The film “No Fire Zone” gives voice to the victims of Sri Lanka’s civil war. Here, amateur video footage powerfully documents those caught in the killing fields.

The recently-ended civil war in Sri Lanka could be construed – generously – as a struggle to redefine the nation in ethnic terms. And so Qadri Ismail could maintain, in his 2006 book, Abiding by Sri Lanka: on Peace, Place and Postcoloniality, that as an epistemological object, an object of study, ‘Sri Lanka’ was not a given but a geopolitical category under construction.  It had to be constituted in the very act of understanding it. One might call this notion a radical constructionism, and as a theoretical issue it is important. Ismail’s point is worth considering today even if one is not a philosopher or academic.

The ethnic redefinition of a country has a sinister aspect too: for inevitably, in the process, something – some individual or group – is inevitably ethnically ‘cleansed’ out.  And history offers many examples, including what happened in Sri Lanka when the majority government quelled a 26-year conflict with Tamil separatists and reconfigured the nation-state.  The tragic civil war in Sri Lanka must also be seen from the perspective of those who were vanquished. History should not be allowed to be written only by the victors. This is what the investigative documentary No Fire Zone, directed by Callum Macrae, attempts to do. Macrae’s film is important not only for its political intervention, but also for its presentation of the view from below, particularly through its use of informal, mediated citizen documentation: amateur video footage taken by the victims and others who experienced the ‘killing fields’ where the separatists were decimated and where the Tamil community were subjected to many human rights violations.

In the wake of the 9/11 bombings, the international consensus was increasingly weighted against insurgent forces, guerrilla groups, or any other organizations that could be constructed as ‘terrorist’ organizations.   And this had implications for India’s evolving policy with regard to Tamil insurgents against the Sri Lankan state. The tendency to disapprove of the Liberation Tigers of Tamil Eelam’s strategies and tactics was also in the ascendant in the US, at the UN and among the member states of the EU.  The EU, for instance, issued an official ban on the LTTE in May 2006.  For its part, the central government in India had been anxious to appear on the ‘right’ side of history – that of the victors – in this and other regional conflicts, as the Sri Lankan Civil War entered its final phase.

The Sri Lankan government of President Mahinda Rajapaksa held most of the cards in national and international political negotiations, and commanded the superior army. To prepare for the final phase of the offensive against the LTTE and the Tamil groups in the northeast corner of the island nation, the government strategically and successfully argued that international humanitarian organisations must withdraw from key battle zones; the argument hinged on the government’s sovereignty in such matters regarding internal affairs in Sri Lanka. They also ousted the UN and all media from sensitive zones.  As Macrae’s documentary makes clear, even the UN official in charge acknowledged this to be a betrayal of those for whom they were ostensibly the most important (practically the only) protectors. This strategy allowed the government’s forces to defeat the Tigers without independent witnesses present but, as the documentary shows, it also permitted war crimes and atrocities of all kinds, including the use of rape as a weapon of war, to go largely unremarked by the outside world – and even today to remain unpunished.

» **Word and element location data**
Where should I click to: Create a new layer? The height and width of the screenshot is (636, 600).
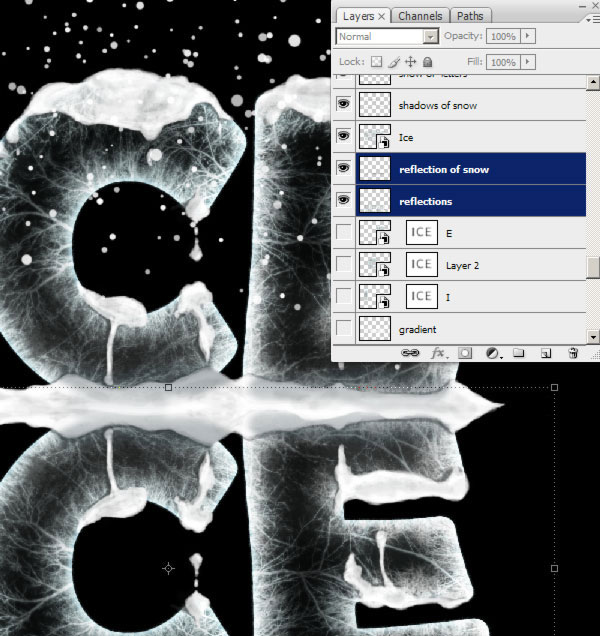[546, 353]

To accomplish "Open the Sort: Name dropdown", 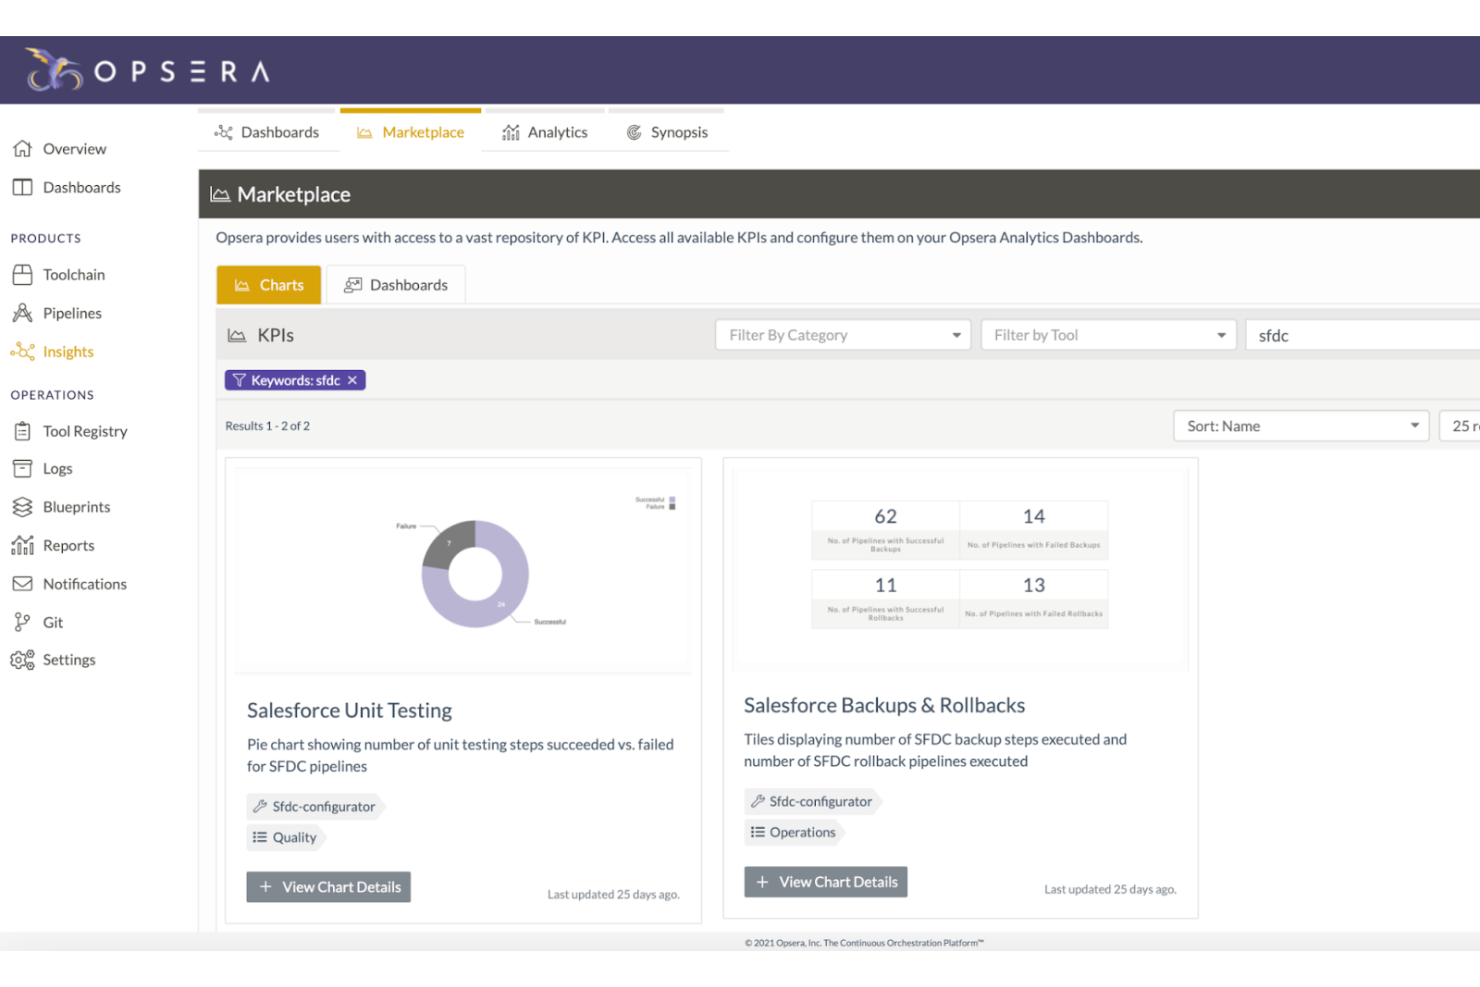I will (1299, 425).
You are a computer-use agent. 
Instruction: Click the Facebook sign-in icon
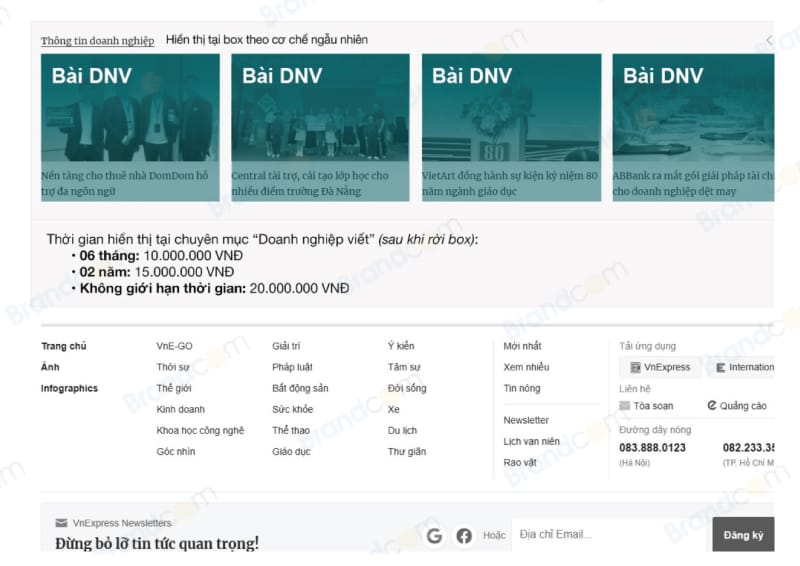(464, 536)
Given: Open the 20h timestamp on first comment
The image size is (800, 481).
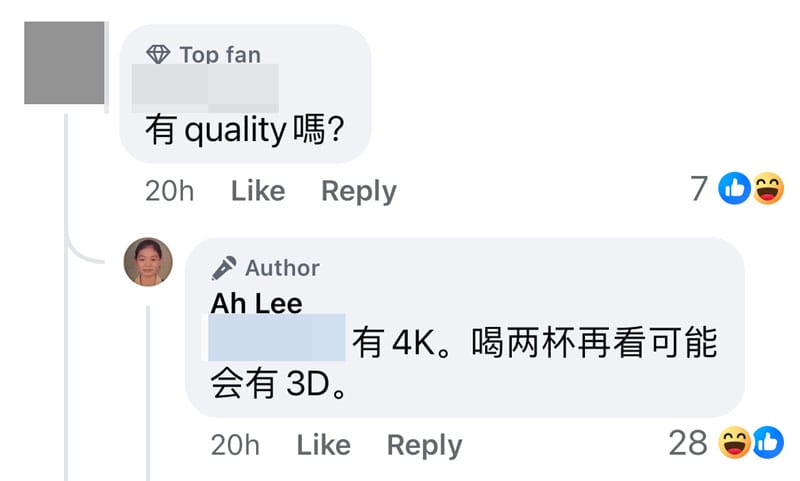Looking at the screenshot, I should coord(169,191).
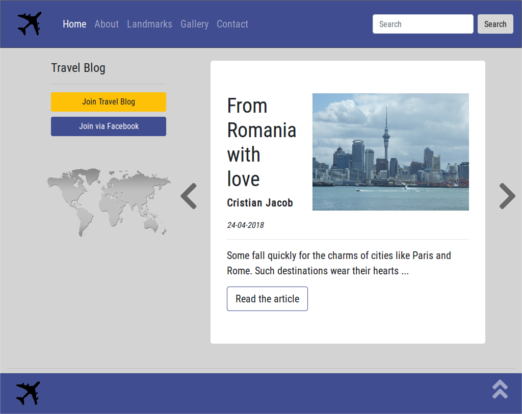Open the About page
The height and width of the screenshot is (414, 522).
(106, 24)
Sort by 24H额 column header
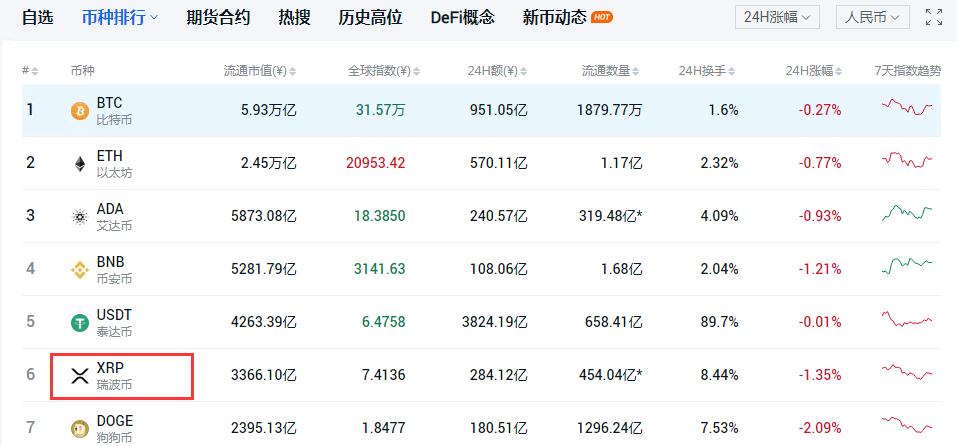 (x=497, y=70)
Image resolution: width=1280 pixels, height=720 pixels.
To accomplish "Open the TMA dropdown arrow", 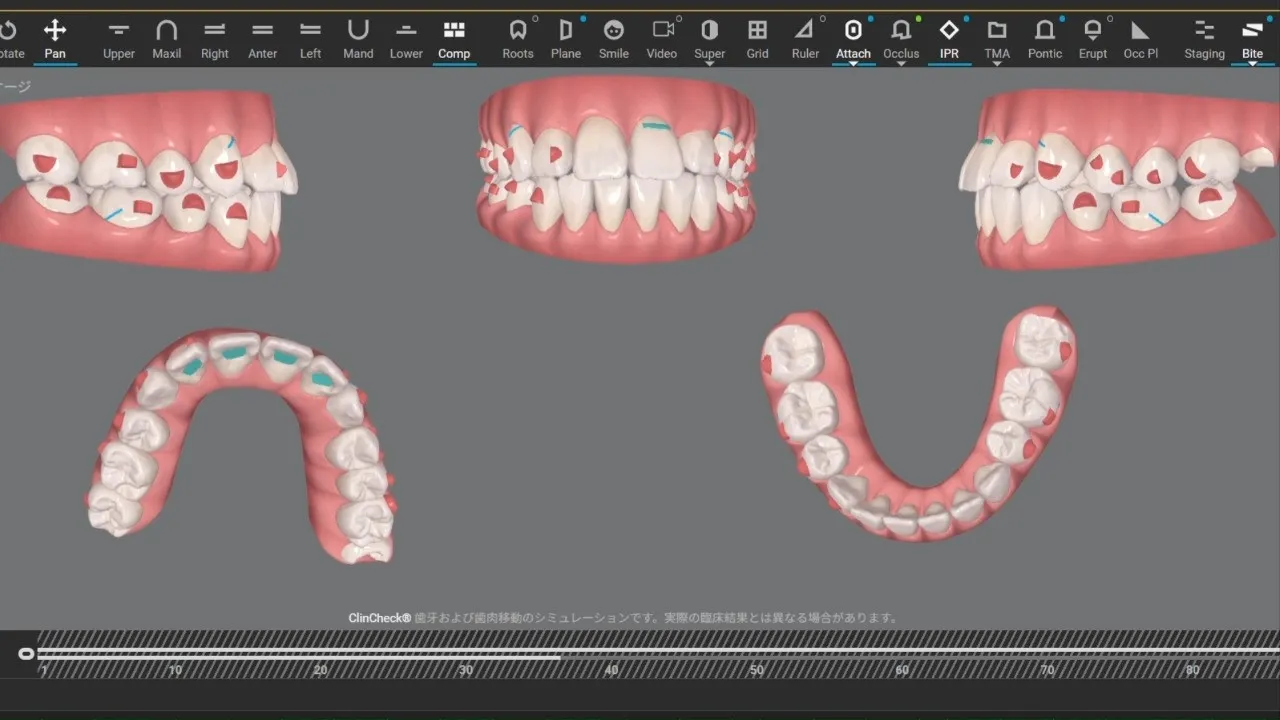I will [x=997, y=64].
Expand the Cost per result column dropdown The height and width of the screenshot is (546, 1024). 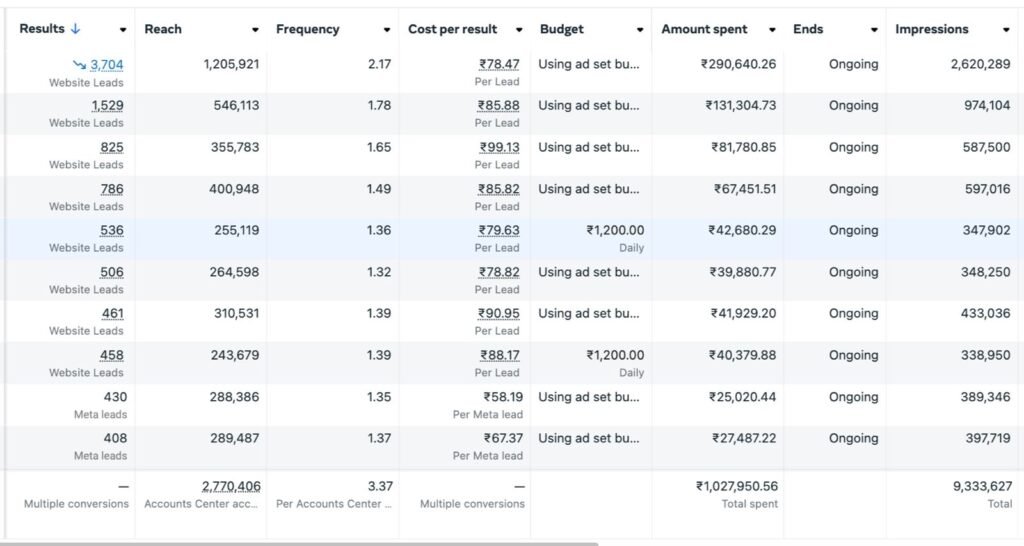coord(519,30)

» **Task directions**
From the text about the film "No Fire Zone" at the top, copy again the part from "The recently-ended civil" up to and including "philosopher or academic.".

» **Response to this exercise**
The recently-ended civil war in Sri Lanka could be construed – generously – as a struggle to redefine the nation in ethnic terms. And so Qadri Ismail could maintain, in his 2006 book, Abiding by Sri Lanka: on Peace, Place and Postcoloniality, that as an epistemological object, an object of study, ‘Sri Lanka’ was not a given but a geopolitical category under construction.  It had to be constituted in the very act of understanding it. One might call this notion a radical constructionism, and as a theoretical issue it is important. Ismail’s point is worth considering today even if one is not a philosopher or academic.